Looking at the company website: for their 60 watt replacement bulb they state \"16 watts\" of power needed to obtain the 60-watt-equivalent light output. Lumens per watt for that product are 75. If the 100-watt-equivalent bulb has a comparable performance, it would consume 21.3 watt to get to that 100-watt-equivalent light output. That is good, but not outstanding. There are conventional compact fluorescents (mercury containing, an thus not very nice) with a comparable efficiency available, and have been for over a decade.
LEDs already on the market exist with a light output of 100 lumens per watt, albeit not in the most desirable wave lengths that people want to light up their living rooms with. Laboratory records have recently gone up to near 200 lumens per watt, but are far from production.
For the time being, people will still buy compact fluorescents if they want to save energy without draining their wallet. Only if they also want to be nice to the earth and not poison their children\'s drinking water supply, they will shell out the four, five, or eight times higher cost to get one of these new LED products.
I hope to see some of these relevant numbers in future Gizmag articles about LED lighting. And yes, I still dearly love you, Mag. My sweet Giz.
18th May, 2011 @ 9:56 a.m. (California Time)
You put that isotropic pattern LED in a conventional lamp, and the shade attenuates half the light. I want a lamp that incorporates an LED array effectively, so that I get the light where I want it, without glare or shadows.
James Van Damme
18th May, 2011 @ 11:34 a.m. (California Time)
Guys, this is hardly a first. Have a look at the EarthLED EvoLux (http://www.earthled.com/evolux-led-light-bulb.html).
For 13 watt you got 100 watt equivalent lighting. We\'ve got a number of these over a year ago and couldn\'t be happier with them.
18th May, 2011 @ 1:20 p.m. (California Time)
The picture is so bright I had to put on my sunglasses to look at it! We have come along way sense burning whale oil but there is along way to go. The first goal should be price and then the product. If you could only combine photo illuminating chemicals, florescent and LED at an affordable cost then you will have my full attention.
18th May, 2011 @ 3:01 p.m. (California Time)
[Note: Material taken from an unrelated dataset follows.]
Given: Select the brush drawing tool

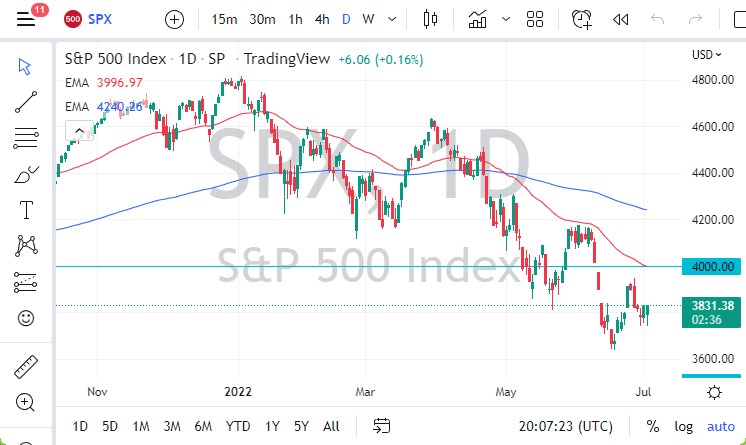Looking at the screenshot, I should (27, 174).
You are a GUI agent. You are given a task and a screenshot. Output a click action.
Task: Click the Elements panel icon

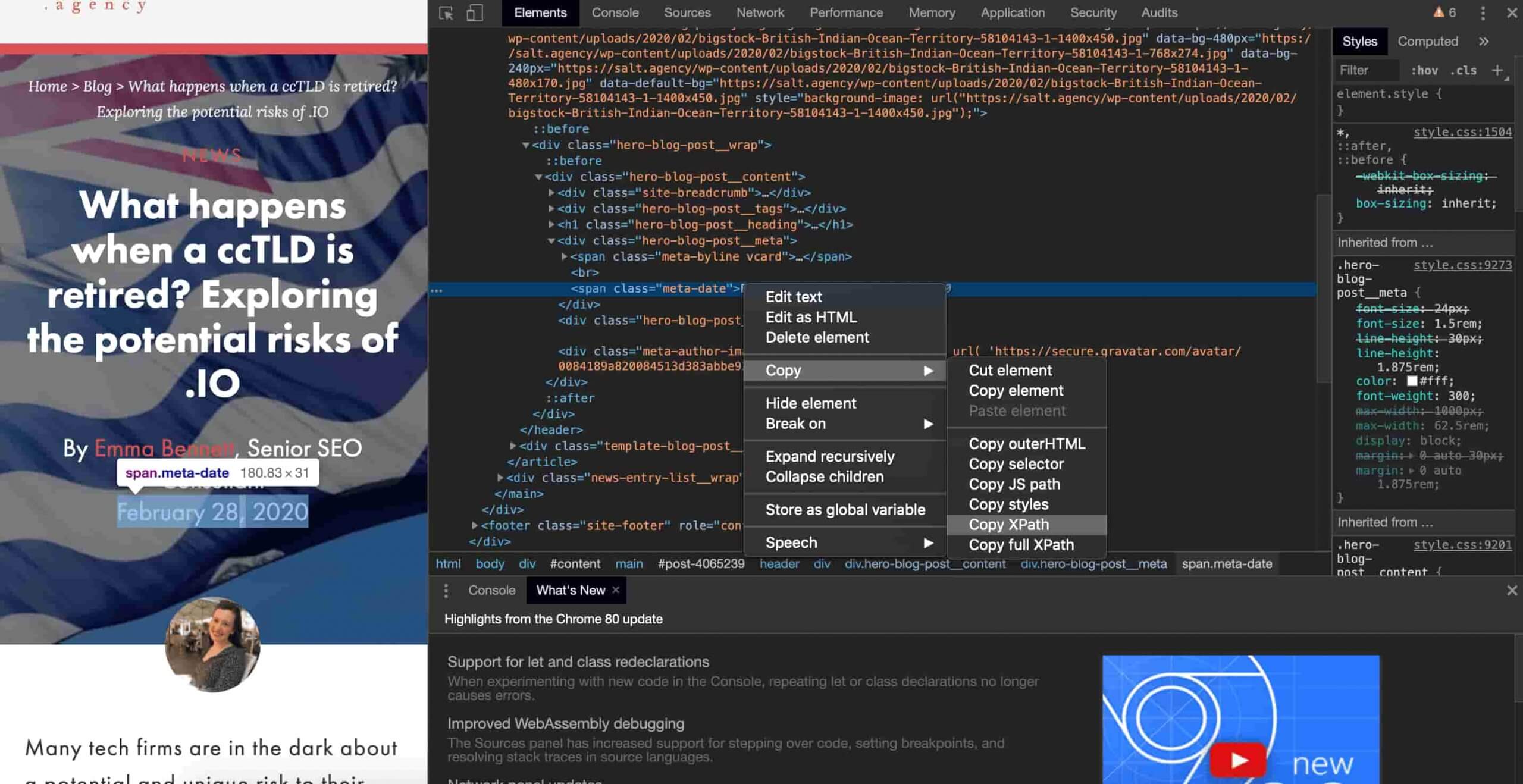[x=540, y=12]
I made my own LED lamp that runs off 240V. Just string together enough 3.5V very high brightness LED\'s, to run them at about 80% maximum input voltage - bingo = very bright and an interesting project.
18th May, 2011 @ 6:28 p.m. (California Time)
Am I the only one here who absolutely HATES the \"light\" these wretched things produce?
18th May, 2011 @ 7:29 p.m. (California Time)
my home is already 100% led lighting, a recent PGE energy audit showed my home using less electricity than anyone in my neighborhood (200 homes), and I have two putors running 24/7
18th May, 2011 @ 7:30 p.m. (California Time)
I want two of them. I have two fixtures in my kitchen in which these \"bulbs\' would look so cool.
18th May, 2011 @ 10:25 p.m. (California Time)
The cooling system is very intreating.
19th May, 2011 @ 8:10 a.m. (California Time)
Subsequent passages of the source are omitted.